## WHAT THE TASK REQUIRES
Exclude images; transcribe the rest of the data exactly.

+++

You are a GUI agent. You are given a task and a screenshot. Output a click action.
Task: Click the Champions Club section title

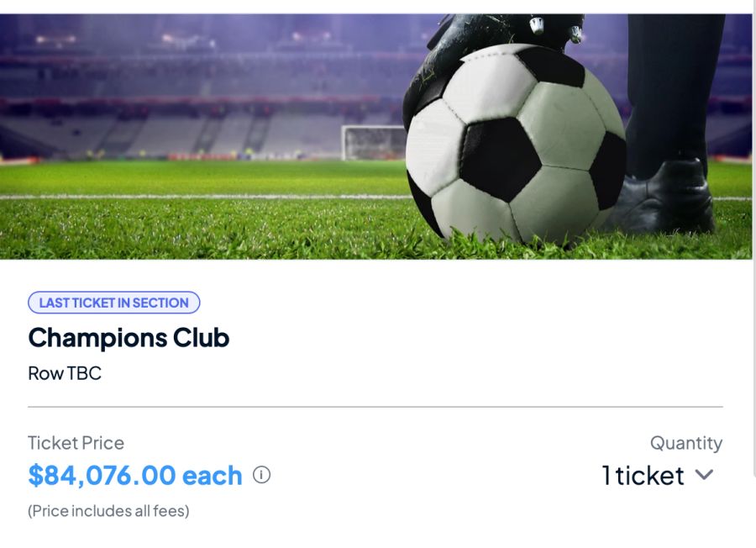[x=129, y=338]
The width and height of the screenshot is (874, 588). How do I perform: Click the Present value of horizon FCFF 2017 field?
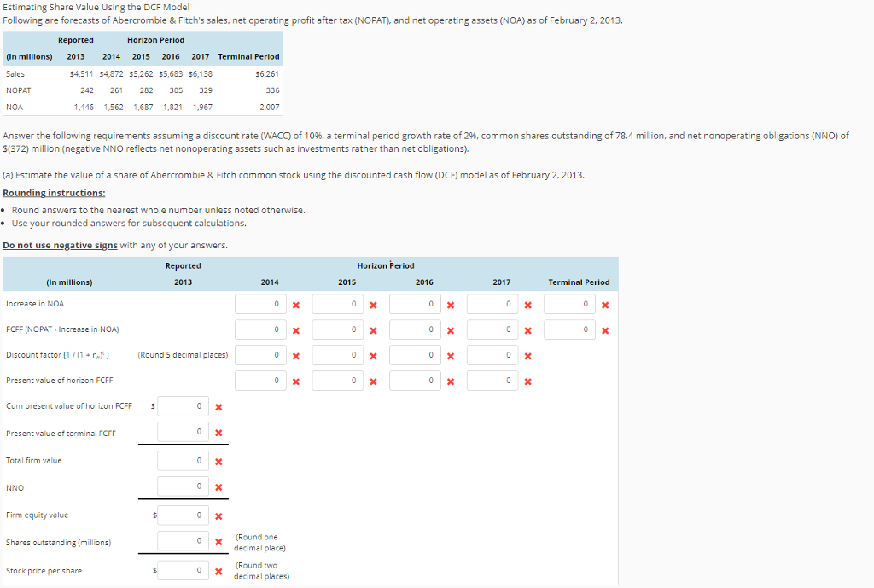[x=492, y=380]
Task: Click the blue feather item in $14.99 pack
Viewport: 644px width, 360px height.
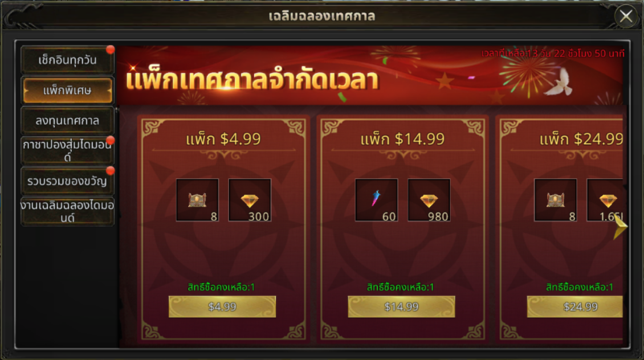Action: [377, 200]
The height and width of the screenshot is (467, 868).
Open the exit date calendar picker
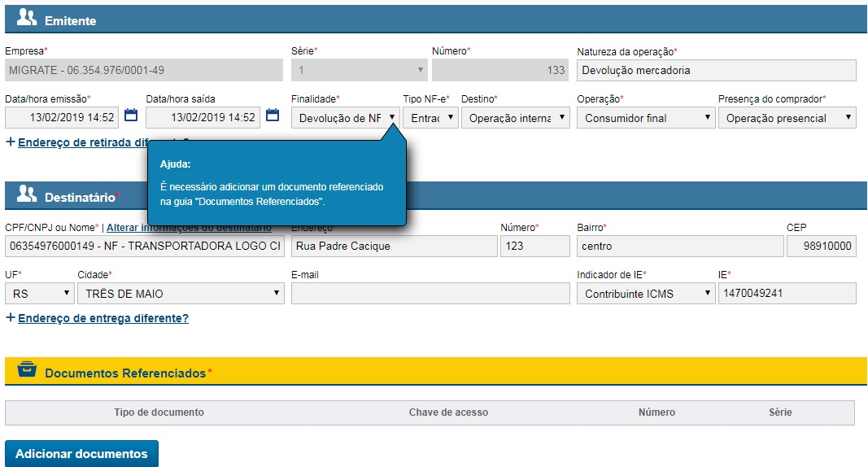tap(273, 116)
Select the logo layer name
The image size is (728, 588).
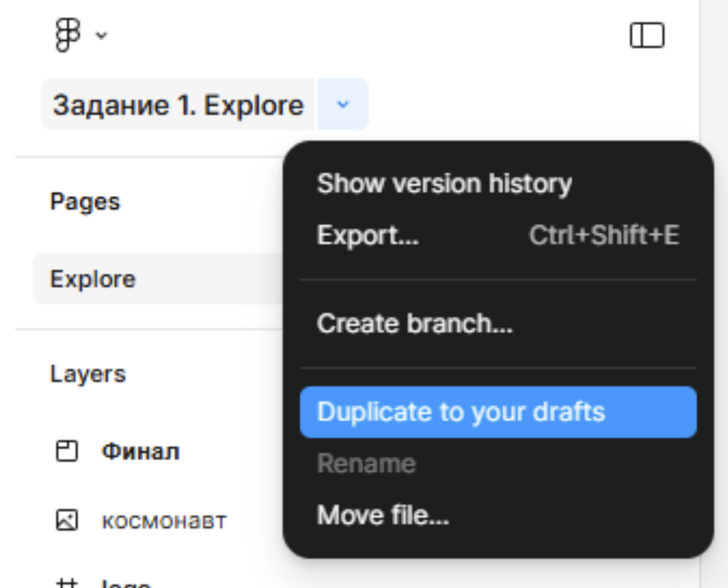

+++

## OUTPUT OF THE EXERCISE
You are a GUI agent. You are given a task and a screenshot. Output a click action.
Task: Click the Champions Club section title

[x=129, y=338]
The width and height of the screenshot is (874, 588). How do I perform: Click the Present value of horizon FCFF 2017 field?
[x=492, y=380]
Task: Click the blue feather item in $14.99 pack
Viewport: 644px width, 360px height.
Action: [377, 200]
The height and width of the screenshot is (467, 868).
Open the exit date calendar picker
tap(273, 116)
Select the logo layer name
The image size is (728, 588).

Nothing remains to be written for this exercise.